Determined not to miss again, Powell adjusted himself and delivered a third mighty blow aimed at Seward’s throat. The agonized groan that rose from the bed told Powell he had finally baptized his knife. The blade slashed open Seward’s cheek so viciously that the skin hung from a flap, exposing his teeth and fractured jawbone. His cheek resembled a fish gill. Seward choked on the warm, metallic tasting syrup that spurted from his mouth and poured down his throat. The bedsheets, stained with blood and scarred by the blade, and preserved to this day as holy relics at Seward’s home in Auburn, New York, survive as mute testimony to the power of Powell’s striking arm.

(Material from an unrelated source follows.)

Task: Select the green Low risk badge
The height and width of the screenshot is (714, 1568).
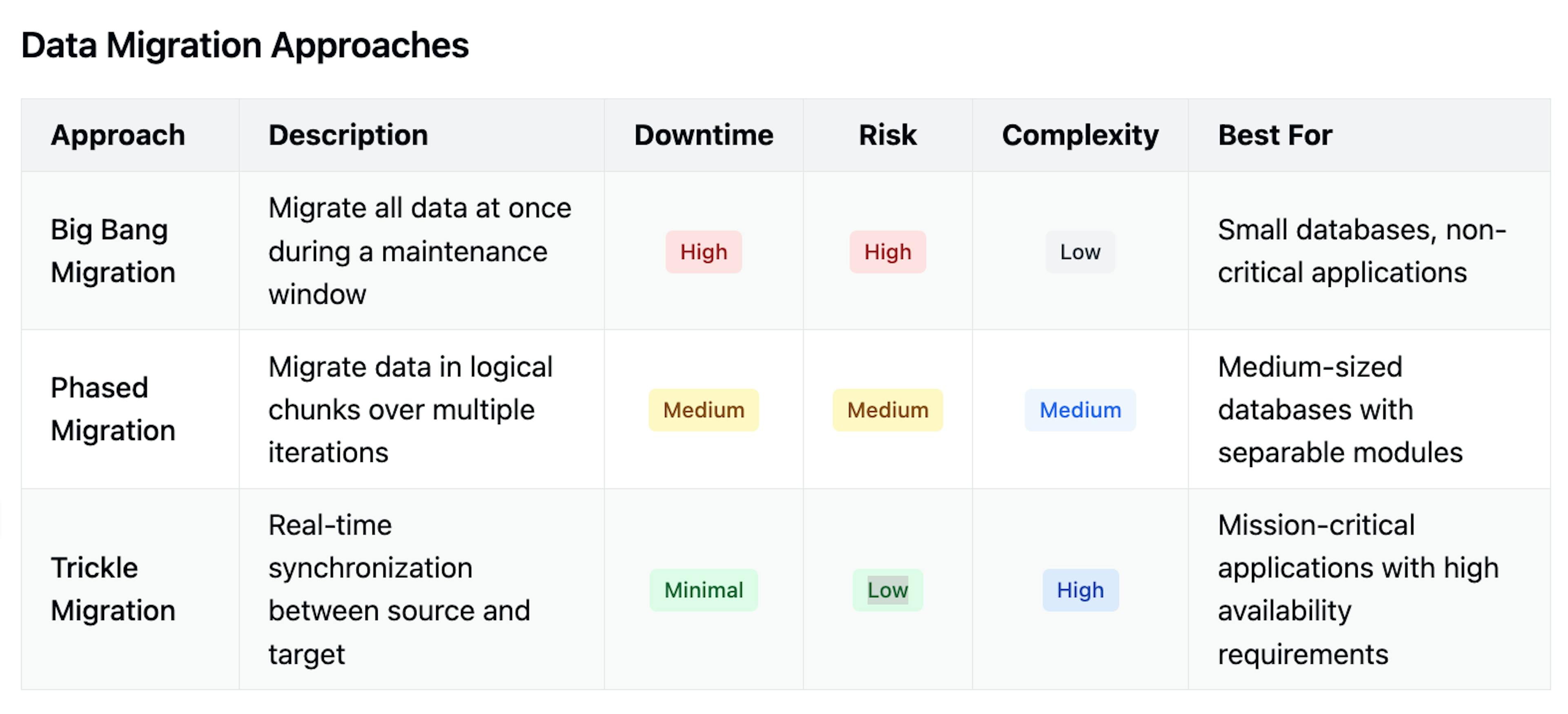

Across the room Sergeant Robinson regained his senses and made a split-second decision: he would fight to the death before he allowed the assassin to murder the secretary of state and Miss Fanny. He rushed Powell. In an instant the two battle-hardened Civil War veterans grappled in a death struggle. Powell’s strength surprised Robinson—he could barely hold on to him as Powell went for the bed again. Fanny, temporarily dazed, thought for a moment that it was all a “fearful dream.” Then she knew. She screamed, not once, but in a ceaseless, howling, and terrifying wail that woke her brother Augustus, or “Gus,” who was asleep in a room nearby. Fanny then opened a window and screamed to the street below. That was enough for David Herold. He kicked his horse and fled, abandoning Powell to fate. Undeterred by Fanny’s screaming, Powell kept fighting. His adventures at Gettysburg and with Mosby’s Rangers made him cool under fire. His resolve stiffened. He would not permit one man and a screaming girl to scare him off.